The 49ers also are reliant on turnovers – their offense is 26th in yards but 11th in points this season, and the reason they were able to score is that their defense gave them the ball in favorable situations all year long. San Francisco won the turnover battle in 15 of their 17 games this season, an incredible stat – and they went 13-2 in those games. The 49ers have not committed more than two turnovers in any game this season, a big factor in their success. Their ability to protect the ball is key, because their offense lacks playmakers – aside from TE Vernon Davis, they have no game-changing passing weapons and their wideouts are far easier to cover than Green Bay’s group. They do run the ball effectively and often, and the Giants have struggled to defend the run much of the season (although they held the 49ers to 77 rushing yards in November). I look for a heavy dose of RB Frank Gore early in the game, to draw in the safeties and linebackers – with more play-action passing to Davis from the second quarter on.

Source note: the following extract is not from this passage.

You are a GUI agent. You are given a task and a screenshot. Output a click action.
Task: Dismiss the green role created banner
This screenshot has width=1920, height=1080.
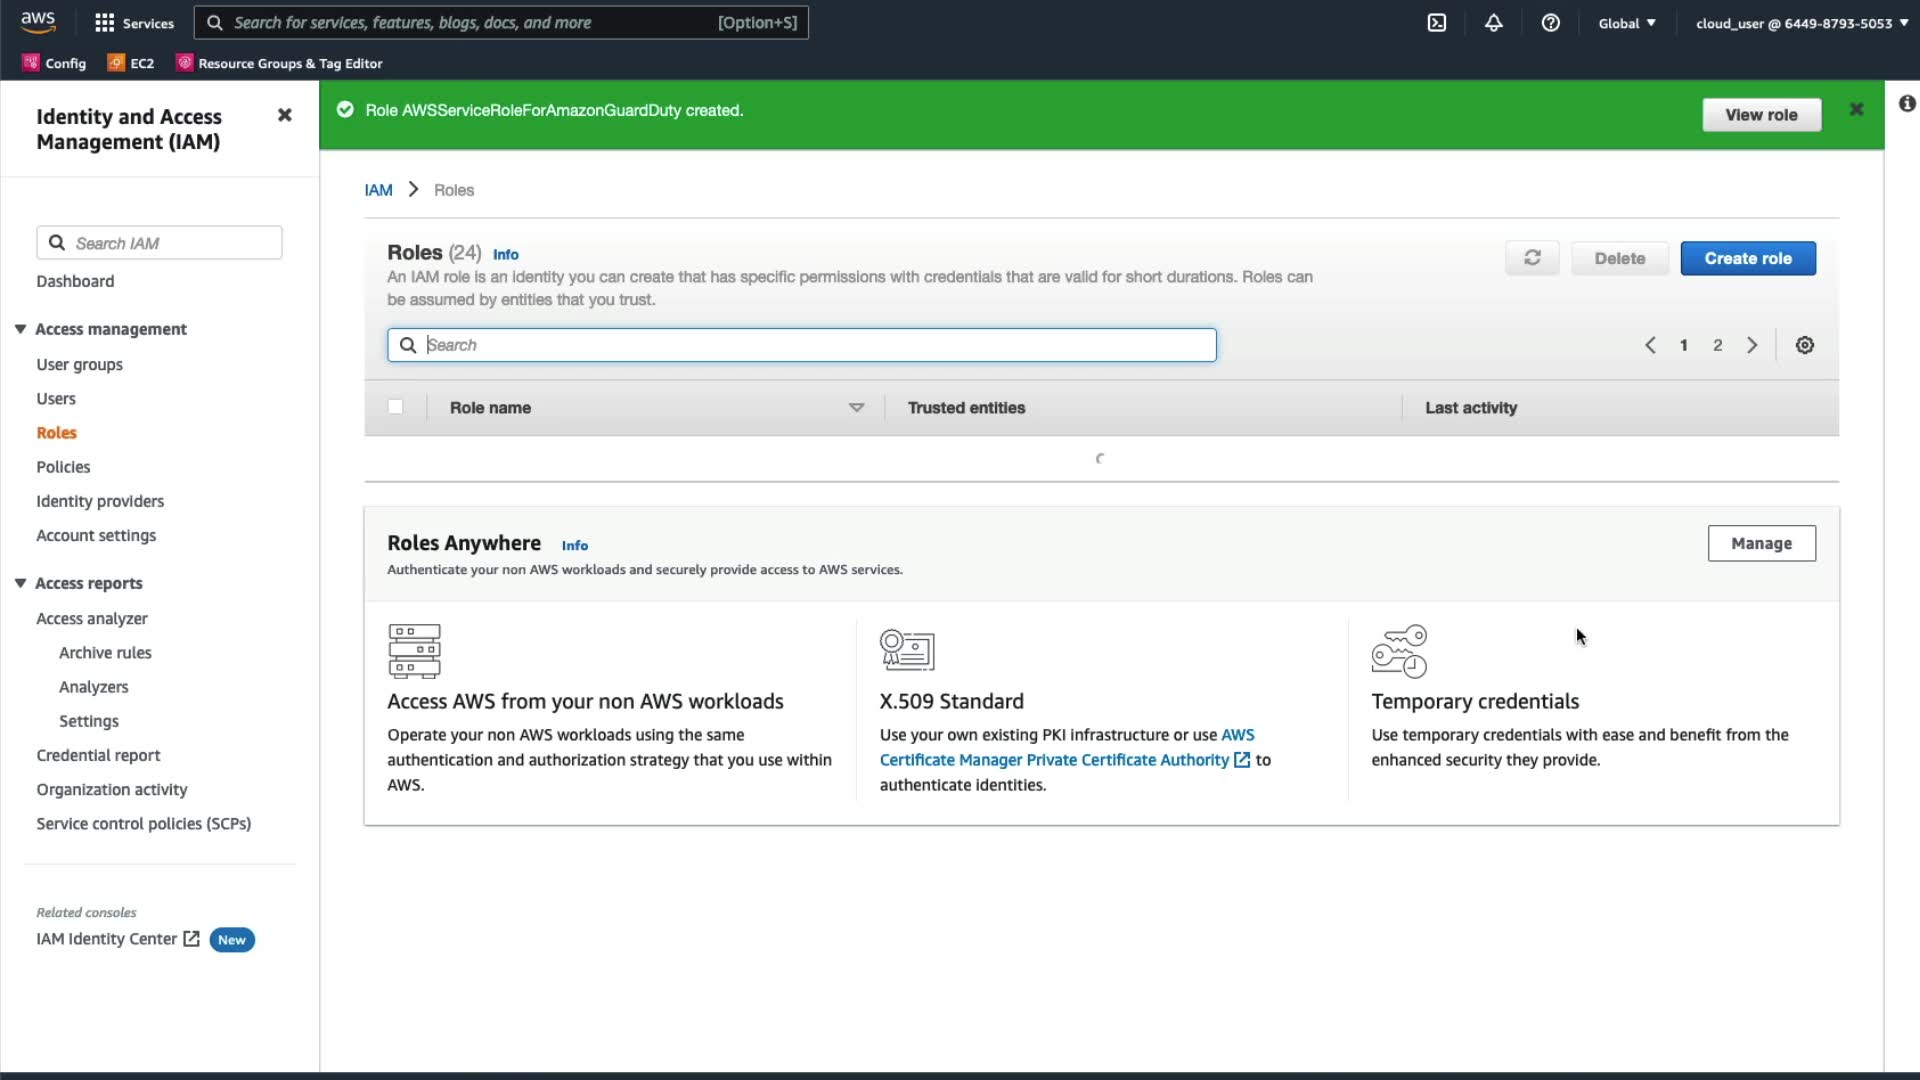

The Giants’ running game has experienced a total reversal in the playoffs, but the 49ers are tough for ANY team to run against, and I expect them to struggle this week. The pressure will be on Eli Manning to win or lose this game through the air, and that’s a favorable matchup – the Giants passed for 300 yards against SF in November, and the Saints torched the Niners for 435 passing yards last week. I expect at least 40 passes from Manning this week.
San Francisco is not a high-scoring team, but the Saints were the first team to score 30+ against them. I look for this game to be very low-scoring, and it will almost certainly be determined by a key turnover. This is more or less a coin-flip game, and while the Niners have been consistent the Giants have been anything but throughout the season. I usually take the best QB in close games like this, but between home-field advantage, their tenacious defense, and their ability to win the turnover battle all season I’m forced to go with the Niners. SAN FRANCISCO by a field goal.